● Assigned task
Restate the opening lines of the material below word for word, stopping after the line that contains "Given: Click the Compile button".

************

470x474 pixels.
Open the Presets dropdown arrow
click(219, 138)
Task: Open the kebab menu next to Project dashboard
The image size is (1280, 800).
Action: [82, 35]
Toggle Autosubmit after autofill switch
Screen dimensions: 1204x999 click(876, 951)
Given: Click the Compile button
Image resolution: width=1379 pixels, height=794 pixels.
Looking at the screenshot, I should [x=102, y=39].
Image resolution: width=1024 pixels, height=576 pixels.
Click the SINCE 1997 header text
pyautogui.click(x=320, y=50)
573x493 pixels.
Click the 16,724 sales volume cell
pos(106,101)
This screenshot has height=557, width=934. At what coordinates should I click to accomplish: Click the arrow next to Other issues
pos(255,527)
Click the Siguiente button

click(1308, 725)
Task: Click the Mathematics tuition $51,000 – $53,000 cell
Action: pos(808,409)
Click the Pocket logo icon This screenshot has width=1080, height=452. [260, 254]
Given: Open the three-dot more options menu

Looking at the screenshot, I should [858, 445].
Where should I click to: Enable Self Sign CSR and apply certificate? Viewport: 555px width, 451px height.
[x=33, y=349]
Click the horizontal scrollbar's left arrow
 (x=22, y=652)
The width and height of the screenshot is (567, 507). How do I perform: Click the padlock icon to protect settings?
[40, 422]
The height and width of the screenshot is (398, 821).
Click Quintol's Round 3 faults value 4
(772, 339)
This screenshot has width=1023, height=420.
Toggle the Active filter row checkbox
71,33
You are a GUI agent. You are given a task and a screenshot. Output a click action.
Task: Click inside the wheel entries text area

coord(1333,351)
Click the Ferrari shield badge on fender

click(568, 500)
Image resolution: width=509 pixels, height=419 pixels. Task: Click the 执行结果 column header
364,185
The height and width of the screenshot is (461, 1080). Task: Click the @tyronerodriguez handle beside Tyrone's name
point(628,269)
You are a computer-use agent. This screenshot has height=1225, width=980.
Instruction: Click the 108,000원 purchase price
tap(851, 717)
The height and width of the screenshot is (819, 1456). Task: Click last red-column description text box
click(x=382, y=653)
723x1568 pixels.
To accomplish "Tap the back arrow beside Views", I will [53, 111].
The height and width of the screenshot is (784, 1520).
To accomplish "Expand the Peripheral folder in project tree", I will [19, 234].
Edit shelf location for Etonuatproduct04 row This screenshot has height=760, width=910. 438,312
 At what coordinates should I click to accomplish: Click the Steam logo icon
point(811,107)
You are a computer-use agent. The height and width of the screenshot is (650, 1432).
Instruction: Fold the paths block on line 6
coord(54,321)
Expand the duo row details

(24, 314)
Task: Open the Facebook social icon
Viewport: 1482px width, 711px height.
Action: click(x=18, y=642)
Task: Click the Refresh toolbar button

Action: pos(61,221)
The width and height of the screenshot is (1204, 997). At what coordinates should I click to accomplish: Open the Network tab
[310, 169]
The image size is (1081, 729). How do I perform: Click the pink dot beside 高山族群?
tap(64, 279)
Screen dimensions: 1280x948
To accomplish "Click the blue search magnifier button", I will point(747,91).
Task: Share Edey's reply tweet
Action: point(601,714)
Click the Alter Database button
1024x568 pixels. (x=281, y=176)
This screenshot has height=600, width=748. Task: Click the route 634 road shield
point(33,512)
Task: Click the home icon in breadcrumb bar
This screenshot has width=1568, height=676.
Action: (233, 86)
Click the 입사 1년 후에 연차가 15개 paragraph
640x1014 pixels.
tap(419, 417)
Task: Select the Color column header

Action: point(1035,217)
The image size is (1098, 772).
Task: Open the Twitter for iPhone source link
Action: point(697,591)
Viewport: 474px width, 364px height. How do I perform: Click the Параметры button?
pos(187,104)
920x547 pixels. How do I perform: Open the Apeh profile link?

************

● Response for this exercise
470x474 pixels.
Open the Presets dropdown arrow
click(219, 138)
Task: Open the kebab menu next to Project dashboard
The image size is (1280, 800).
Action: [82, 35]
Toggle Autosubmit after autofill switch
Screen dimensions: 1204x999 click(876, 951)
Given: Click the Compile button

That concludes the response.